The more thought-provoking question, though, is why cases like Laken Riley’s and Jocelyn Nungaray’s are used to justify demonization of all undocumented immigrants when such a move puts the federal government in an even more precarious financial situation? The Laken Riley Act will force ICE (Immigration and Customs Enforcement) to detain 60,000 people, which will require billions in federal funding. ICE currently has 39,000 out of 42,000 detention beds filled, meaning that in order to comply with the bill, ICE will have to release the 38% of those detainees who are not legally required to be there and increase its number of detention beds by 44,520 in order to even meet the requirements, though the organization is asking for more funding as a precautionary measure. Not only is this bill a blatant violation of longstanding legal precedent, as well as uncompromisingly racist, it is fiscally irresponsible, despite being spearheaded by a party that claims to represent law and order and be the paragon of fiscal conservatism.
Throwing away the tax dollars of U.S. citizens who never asked for this and whose state economies rely on the contributions of undocumented immigrants, who work and pay taxes just like all Americans, is setting the stage for the financial ruin of this country amid an expanded national debt limit and proposed tariffs that will raise prices on foreign-produced goods. Texas is one of six states that raised an excess of $1 billion in taxes from undocumented immigrants in 2022—in fact, undocumented folks paid $4.9 billion in state and local taxes, an estimated $2,615 per person, according to Every Texan.
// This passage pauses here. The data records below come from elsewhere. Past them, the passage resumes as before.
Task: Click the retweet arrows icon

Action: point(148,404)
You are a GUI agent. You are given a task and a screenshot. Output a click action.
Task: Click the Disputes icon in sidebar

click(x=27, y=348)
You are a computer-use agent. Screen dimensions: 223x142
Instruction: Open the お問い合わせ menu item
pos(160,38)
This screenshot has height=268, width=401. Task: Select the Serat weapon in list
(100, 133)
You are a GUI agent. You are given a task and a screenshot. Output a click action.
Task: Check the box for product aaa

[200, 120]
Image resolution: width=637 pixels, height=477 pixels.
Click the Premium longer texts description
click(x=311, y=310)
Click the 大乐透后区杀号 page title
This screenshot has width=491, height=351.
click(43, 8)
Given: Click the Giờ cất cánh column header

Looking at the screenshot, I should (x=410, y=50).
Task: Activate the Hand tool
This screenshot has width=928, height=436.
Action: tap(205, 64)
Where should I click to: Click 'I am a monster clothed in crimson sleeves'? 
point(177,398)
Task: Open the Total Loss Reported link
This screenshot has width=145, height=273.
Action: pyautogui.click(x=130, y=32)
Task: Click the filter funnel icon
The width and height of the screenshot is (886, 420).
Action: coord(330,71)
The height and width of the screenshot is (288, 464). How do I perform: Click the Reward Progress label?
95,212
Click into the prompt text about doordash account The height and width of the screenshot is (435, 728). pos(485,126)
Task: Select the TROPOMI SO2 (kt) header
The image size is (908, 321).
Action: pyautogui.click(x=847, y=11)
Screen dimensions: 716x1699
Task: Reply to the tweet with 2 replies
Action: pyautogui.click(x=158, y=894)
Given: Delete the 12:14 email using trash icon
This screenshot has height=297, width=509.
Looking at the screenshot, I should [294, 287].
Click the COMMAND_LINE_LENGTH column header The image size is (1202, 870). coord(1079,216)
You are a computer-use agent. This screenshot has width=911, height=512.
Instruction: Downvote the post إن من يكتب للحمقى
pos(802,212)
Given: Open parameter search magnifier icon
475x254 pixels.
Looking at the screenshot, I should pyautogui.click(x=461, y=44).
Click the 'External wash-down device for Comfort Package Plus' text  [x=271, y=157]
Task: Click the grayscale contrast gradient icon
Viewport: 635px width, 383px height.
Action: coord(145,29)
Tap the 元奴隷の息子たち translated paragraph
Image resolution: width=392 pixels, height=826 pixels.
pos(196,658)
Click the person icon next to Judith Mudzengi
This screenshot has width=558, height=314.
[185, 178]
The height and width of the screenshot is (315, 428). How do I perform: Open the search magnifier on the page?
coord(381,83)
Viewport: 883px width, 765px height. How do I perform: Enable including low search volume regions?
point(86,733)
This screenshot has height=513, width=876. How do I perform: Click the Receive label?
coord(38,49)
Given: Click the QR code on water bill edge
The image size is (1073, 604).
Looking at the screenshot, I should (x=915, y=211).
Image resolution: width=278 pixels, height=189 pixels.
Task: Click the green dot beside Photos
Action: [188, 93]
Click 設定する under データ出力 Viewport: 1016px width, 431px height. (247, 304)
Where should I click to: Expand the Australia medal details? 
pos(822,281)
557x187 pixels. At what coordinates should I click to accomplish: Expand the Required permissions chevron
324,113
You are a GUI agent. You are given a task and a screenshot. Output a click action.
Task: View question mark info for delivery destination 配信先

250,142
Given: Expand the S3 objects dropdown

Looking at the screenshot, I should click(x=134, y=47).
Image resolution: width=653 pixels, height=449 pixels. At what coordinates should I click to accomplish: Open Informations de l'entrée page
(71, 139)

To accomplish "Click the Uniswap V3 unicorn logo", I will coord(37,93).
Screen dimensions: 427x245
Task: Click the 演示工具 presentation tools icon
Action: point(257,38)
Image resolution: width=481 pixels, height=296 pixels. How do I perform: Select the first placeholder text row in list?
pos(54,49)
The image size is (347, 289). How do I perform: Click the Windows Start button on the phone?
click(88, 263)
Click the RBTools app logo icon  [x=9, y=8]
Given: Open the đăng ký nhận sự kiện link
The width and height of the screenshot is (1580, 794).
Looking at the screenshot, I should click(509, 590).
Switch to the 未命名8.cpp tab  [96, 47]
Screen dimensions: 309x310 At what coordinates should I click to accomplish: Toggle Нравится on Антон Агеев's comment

But if you ask president-elect Donald Trump (who paid a grand total of $0 in 2020 in income taxes), or Ted Cruz, putting our economy underwater in order to meet the absurd demands of “Build the Wall” fanatics isn’t just a good thing. It’s a great thing.
Meanwhile, if you ask Senate Minority Leader Chuck Schumer, D-New York, the legislation is redeemable. Schumer and many of his Democratic colleagues have proposed narrowing the scope of offenses for which an illegal alien, in legal terms, could be detained. But this compromise sets a violently dangerous precedent for future cases. The willingness of Democratic leaders to compromise on issues of national importance is jarring, for certain. But it doesn’t come as a surprise. The Senate is Republican-controlled as of this past November, so regardless of what Schumer and his allies do, this isn’t a fight they can win. And they know it.
Hopefully, the fiscal impracticalities associated with the bill are enough to keep it from passing Congress and moving on to what will, by then, be a staunchly conservative president. But if Democrats push for compromise to make the bill more practical, they could unwittingly be optimizing it for future passage, whether in this Congress or future legislative sessions. They have until June to stall the bill, if they so choose.
Reese Armstrong • Jan 20, 2025 at 2:17 pm
No you can’t use the exploitation of migrants by capitalism & the state to justify blocking the Laken Riley act. It’s too much of a concession to capitalists, it’s accepting the premise of the free market needing people to exploit. We should be fighting this on human rights grounds, not on capitalists’ home turf of market policy even if it’s a sound argument there. The exploitation of people is not inevitable and something that should be fed.